Fugu Ultra Benchmarks: SWE, GPQA, LiveCode

Review Sakana AI's reported Fugu Ultra benchmark scores for coding, reasoning, science, and agentic tasks, with methodology and validation notes.

Last updated: 2026-06-24

The Fugu Ultra Orchestrator is evaluated across a variety of industry-standard benchmarks to measure its reasoning, coding, and mathematical capabilities against other frontier AI systems.

Key Performance Indicators

Because Fugu Ultra dynamically routes requests to specialized expert agents, it consistently outperforms standard monolithic models in domain-specific tasks.

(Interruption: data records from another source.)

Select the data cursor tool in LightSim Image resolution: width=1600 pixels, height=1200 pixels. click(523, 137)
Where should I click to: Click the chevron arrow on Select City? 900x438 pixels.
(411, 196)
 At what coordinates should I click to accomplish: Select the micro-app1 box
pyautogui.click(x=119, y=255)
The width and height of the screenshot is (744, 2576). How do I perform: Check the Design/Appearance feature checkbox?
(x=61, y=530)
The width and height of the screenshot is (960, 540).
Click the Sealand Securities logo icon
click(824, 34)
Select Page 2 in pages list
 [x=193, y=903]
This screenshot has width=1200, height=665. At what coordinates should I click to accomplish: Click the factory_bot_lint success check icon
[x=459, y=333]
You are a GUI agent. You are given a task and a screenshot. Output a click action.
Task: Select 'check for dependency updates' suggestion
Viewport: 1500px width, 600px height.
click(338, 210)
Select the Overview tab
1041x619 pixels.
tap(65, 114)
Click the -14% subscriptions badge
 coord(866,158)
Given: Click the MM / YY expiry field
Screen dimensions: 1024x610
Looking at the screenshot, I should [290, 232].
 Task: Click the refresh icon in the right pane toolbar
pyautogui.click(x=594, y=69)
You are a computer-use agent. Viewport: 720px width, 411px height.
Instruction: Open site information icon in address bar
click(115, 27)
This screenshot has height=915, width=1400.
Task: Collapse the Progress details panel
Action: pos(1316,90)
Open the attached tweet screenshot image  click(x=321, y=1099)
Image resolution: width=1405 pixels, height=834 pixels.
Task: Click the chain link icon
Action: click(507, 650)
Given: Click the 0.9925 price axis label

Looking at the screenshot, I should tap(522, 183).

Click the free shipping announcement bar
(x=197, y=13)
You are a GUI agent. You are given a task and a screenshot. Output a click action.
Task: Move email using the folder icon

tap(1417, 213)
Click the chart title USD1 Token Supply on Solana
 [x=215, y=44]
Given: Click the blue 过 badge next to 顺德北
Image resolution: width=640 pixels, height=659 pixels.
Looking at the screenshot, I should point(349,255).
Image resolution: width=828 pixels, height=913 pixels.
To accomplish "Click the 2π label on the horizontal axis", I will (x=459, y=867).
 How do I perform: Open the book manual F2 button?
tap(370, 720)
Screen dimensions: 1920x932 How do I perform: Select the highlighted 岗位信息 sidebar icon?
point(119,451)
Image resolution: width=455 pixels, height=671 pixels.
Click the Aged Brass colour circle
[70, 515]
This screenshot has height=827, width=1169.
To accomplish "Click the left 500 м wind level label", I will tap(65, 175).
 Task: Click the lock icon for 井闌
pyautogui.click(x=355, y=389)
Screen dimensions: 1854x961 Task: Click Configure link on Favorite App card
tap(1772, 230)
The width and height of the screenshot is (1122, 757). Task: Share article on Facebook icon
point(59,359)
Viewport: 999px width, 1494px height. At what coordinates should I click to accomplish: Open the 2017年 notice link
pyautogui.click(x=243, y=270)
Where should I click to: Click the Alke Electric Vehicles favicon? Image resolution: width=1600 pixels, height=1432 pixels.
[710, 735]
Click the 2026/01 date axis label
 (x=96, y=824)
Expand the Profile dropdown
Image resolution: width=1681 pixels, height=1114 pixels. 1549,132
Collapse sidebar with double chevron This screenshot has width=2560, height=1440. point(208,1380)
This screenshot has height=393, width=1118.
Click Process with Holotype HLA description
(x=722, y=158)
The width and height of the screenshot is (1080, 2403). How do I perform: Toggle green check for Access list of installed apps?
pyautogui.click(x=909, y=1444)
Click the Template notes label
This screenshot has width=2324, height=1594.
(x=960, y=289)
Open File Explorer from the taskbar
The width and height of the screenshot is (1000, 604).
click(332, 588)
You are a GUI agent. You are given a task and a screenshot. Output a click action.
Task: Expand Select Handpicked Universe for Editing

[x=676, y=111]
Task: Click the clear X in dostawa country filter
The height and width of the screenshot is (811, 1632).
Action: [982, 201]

Coding and Software Engineering

SWE Bench Pro: 73.7%
LiveCodeBench (Pass@1): 93.2%
HumanEval: 93.1%

Mathematics and Logic

MATH: 78.2%
GSM8K: 95.8%

General Knowledge and Reasoning

GPQA-Diamond: 95.5%
MMLU: 86.7%
HellaSwag: 91.2%
ARC-Challenge: 94.5%

Methodology

These benchmarks are conducted using zero-shot and few-shot prompting techniques, evaluated independently. The orchestration layer adds a minimal latency overhead (typically 15-20%) compared to querying a single foundation model, but the accuracy gains in complex tasks offset this cost significantly.

Note: Benchmark numbers are subject to change as the underlying expert models in the Fugu Ultra orchestrator are continuously updated and refined by Sakana AI.